Exercise text Start Marker

Russian and French leaders have signed a wide-ranging declaration on nuclear energy cooperation as Russia’s first foreign-equity nuclear power plant advances with a construction licence. Meanwhile, Russia also signed a credit agreement for another nuclear power plant in Vietnam.
Collaborations between French and Russian nuclear companies and commitments to advanced reactor technology were just two of the areas highlighted in the joint declaration signed by prime ministers Vladimir Putin and Francois Fillon during the 16th meeting on bilateral cooperation between the two countries. Described as an important step for their nuclear cooperation in the post-Fukushima world, the agreement reaffirmed a shared commitment to prioritize nuclear safety and ensure lessons learned from Fukushima are incorporated in existing and future nuclear power plants throughout the world.

Exercise text End Marker
Material provided Start Marker

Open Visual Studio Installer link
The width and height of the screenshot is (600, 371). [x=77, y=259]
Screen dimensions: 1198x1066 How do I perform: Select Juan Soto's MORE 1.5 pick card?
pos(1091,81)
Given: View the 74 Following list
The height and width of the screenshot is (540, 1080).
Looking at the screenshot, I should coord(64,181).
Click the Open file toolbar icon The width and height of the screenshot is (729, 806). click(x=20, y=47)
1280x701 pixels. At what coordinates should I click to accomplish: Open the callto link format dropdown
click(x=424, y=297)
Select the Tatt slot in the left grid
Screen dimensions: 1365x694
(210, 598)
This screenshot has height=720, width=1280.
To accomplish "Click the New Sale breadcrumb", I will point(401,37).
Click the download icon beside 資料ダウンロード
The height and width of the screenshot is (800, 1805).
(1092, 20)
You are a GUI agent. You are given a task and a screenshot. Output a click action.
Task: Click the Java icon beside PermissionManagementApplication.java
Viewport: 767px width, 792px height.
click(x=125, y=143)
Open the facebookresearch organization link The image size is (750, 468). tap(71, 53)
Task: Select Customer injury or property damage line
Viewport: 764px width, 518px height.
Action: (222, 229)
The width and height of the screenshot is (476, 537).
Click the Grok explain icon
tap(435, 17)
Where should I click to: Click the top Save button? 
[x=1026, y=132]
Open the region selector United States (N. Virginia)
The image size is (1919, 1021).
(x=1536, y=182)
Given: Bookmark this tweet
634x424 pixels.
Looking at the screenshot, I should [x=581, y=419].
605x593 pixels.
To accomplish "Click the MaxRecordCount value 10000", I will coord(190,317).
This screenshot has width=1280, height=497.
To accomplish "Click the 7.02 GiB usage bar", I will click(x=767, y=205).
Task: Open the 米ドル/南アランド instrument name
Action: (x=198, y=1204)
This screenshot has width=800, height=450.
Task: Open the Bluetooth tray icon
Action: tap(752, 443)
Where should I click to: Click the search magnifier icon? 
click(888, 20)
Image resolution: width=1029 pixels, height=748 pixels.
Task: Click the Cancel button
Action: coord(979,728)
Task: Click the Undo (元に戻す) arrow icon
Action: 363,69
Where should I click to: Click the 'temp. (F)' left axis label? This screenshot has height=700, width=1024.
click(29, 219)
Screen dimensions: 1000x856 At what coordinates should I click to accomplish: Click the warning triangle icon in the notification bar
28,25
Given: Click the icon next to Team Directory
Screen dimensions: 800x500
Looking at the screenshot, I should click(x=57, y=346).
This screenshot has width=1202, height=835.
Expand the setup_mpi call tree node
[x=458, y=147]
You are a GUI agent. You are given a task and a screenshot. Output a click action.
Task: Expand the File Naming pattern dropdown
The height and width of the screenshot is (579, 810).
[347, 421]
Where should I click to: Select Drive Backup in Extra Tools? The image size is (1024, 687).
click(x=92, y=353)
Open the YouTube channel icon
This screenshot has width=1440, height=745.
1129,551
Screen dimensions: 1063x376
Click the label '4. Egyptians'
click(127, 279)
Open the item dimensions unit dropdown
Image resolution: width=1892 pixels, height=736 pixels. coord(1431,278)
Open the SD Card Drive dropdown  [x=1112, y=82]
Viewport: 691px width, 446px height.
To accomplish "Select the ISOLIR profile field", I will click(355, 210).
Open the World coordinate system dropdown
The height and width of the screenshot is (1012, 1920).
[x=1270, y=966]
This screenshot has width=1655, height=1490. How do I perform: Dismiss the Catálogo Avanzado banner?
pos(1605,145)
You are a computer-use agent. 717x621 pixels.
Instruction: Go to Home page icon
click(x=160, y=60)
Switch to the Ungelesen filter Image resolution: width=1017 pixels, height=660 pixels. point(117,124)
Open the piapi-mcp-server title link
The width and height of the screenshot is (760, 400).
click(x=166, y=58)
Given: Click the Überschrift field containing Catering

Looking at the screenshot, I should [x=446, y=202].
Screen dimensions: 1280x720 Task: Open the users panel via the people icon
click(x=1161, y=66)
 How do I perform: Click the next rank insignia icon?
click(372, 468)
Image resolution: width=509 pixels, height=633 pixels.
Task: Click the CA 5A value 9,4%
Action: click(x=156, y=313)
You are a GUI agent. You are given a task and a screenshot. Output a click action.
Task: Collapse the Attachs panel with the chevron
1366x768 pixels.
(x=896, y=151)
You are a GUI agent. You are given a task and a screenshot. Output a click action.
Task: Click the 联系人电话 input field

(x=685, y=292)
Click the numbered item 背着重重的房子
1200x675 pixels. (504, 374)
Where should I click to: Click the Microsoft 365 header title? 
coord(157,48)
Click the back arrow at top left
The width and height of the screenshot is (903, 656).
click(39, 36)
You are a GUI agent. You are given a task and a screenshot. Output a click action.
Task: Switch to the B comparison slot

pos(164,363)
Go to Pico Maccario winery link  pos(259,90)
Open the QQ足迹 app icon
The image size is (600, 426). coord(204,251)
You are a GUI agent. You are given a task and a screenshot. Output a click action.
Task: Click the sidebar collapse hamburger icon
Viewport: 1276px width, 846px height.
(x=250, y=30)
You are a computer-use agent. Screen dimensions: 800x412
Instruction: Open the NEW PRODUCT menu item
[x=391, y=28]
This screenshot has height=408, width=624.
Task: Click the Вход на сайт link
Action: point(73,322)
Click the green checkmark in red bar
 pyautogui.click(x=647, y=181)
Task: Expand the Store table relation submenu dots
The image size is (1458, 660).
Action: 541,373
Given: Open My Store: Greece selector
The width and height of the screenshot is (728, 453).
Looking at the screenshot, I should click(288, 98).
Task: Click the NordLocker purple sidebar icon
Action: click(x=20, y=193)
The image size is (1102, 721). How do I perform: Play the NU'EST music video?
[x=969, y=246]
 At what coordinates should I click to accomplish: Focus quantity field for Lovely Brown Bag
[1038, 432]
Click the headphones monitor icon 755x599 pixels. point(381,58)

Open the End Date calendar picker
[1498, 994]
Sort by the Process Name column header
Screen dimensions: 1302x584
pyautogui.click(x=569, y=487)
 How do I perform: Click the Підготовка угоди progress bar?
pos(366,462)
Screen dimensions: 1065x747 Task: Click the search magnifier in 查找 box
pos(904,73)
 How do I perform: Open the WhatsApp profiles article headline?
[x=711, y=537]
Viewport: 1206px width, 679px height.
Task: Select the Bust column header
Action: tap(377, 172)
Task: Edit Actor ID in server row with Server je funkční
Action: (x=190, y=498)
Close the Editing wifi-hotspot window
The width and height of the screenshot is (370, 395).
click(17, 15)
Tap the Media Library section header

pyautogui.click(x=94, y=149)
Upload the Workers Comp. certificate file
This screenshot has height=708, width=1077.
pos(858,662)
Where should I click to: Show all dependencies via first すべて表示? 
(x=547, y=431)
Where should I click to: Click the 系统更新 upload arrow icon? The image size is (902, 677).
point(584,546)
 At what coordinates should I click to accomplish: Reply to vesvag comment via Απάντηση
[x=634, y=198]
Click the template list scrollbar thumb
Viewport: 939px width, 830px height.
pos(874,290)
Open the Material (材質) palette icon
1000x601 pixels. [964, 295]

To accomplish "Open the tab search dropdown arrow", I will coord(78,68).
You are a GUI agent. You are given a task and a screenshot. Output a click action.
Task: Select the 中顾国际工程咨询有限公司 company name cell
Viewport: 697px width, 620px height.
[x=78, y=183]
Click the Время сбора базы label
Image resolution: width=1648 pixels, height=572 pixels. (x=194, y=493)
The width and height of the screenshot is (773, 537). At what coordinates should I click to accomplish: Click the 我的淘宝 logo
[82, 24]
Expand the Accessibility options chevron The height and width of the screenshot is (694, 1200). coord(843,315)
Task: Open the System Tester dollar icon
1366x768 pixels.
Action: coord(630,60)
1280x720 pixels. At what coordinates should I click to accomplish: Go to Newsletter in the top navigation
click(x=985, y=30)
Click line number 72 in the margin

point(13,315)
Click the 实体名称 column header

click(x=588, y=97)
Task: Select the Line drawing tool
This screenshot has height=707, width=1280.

Material provided End Marker

Exercise goal
Please continue the article on Russian and French nuclear energy cooperation, picking up right after its final sentence.

Task result
As well as noting the two governments’ “convergence” of views on the importance of international nuclear safety collaboration, the declaration highlighted their opinion that so-called Generation-III reactors must now be the standard technology for new reactor exports. Most of the world’s operating reactors would be described as Generation-II designs, while newer Generation-III reactors offer enhanced safety levels and may incorporate passive, or inherent, safety features.
Both countries are in the process of building some of the world’s first Generation-III reactors with French-designed EPRs under construction in Finland, France and China, and Russian-designed advanced VVER-1000s and 1200s under construction in India and at two sites in Russia respectively.
The declaration looks still further to the future, describing the development of Generation-IV reactors as a key issue for future nuclear power, and notes plans for both countries’ atomic energy development agencies, the CEA and Rosatom, to set up a joint roadmap for the development of new generation sodium-cooled fast neutron reactors. It also confirmed their ongoing commitment to the ITER international project towards nuclear fusion power, including the provision of funding.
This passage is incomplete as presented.